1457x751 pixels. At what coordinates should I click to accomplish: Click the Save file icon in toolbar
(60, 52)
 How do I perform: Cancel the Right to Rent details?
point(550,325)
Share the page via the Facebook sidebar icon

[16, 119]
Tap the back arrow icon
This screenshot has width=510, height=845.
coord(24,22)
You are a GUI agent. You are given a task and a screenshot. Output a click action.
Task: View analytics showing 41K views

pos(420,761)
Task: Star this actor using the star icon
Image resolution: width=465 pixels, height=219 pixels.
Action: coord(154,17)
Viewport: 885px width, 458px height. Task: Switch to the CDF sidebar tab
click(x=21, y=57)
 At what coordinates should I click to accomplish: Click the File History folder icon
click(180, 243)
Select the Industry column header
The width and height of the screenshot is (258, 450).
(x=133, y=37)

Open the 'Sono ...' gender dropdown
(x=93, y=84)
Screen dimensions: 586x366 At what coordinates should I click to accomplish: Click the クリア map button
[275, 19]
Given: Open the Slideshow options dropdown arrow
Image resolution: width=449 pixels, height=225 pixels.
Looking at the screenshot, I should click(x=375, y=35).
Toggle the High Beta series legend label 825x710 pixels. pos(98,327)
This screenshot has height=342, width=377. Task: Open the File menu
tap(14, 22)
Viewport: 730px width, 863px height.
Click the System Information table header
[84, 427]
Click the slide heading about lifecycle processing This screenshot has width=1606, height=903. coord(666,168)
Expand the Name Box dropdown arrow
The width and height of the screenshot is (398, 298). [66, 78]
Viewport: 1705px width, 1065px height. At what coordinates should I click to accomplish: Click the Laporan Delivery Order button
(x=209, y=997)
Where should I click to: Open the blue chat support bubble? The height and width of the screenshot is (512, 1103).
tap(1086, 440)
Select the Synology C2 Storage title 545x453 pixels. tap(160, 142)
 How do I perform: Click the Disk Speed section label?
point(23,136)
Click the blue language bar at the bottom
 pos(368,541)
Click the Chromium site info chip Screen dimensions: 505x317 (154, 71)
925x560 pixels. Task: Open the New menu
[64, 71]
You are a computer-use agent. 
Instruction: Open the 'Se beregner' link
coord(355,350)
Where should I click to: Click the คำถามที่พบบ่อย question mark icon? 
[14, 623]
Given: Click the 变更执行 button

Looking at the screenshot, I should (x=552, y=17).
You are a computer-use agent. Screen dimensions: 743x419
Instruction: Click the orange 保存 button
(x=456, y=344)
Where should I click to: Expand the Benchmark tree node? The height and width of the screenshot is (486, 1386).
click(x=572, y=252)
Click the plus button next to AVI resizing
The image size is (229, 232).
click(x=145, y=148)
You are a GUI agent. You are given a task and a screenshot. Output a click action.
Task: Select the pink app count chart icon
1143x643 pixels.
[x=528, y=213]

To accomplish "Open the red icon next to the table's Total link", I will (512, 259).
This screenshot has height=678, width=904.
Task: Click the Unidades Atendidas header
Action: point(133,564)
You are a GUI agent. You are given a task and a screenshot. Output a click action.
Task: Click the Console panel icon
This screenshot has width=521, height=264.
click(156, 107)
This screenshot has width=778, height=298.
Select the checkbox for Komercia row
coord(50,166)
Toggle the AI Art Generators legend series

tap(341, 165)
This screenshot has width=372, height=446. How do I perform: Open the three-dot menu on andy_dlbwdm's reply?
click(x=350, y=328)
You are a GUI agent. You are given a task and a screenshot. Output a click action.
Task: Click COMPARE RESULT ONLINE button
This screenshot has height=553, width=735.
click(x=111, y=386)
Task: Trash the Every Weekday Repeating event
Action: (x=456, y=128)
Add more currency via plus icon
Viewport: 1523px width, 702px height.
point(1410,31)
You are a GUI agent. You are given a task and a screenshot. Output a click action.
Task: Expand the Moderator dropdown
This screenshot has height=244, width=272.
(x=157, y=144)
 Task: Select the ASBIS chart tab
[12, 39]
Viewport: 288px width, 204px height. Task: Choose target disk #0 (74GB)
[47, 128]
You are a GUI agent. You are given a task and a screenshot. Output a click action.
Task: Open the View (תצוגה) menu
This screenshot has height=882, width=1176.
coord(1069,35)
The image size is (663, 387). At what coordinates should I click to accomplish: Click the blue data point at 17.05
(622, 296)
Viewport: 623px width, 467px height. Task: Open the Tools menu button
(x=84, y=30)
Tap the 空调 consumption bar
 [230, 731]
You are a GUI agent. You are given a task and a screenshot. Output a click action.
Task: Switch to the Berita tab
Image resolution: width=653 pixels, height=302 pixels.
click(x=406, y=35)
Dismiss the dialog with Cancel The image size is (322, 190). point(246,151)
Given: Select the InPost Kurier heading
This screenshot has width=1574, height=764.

───

Please copy out each line of the listing above that contains the string "computer".

You are a computer-use agent. 
You are a computer-use agent. Screen dimensions: 743x419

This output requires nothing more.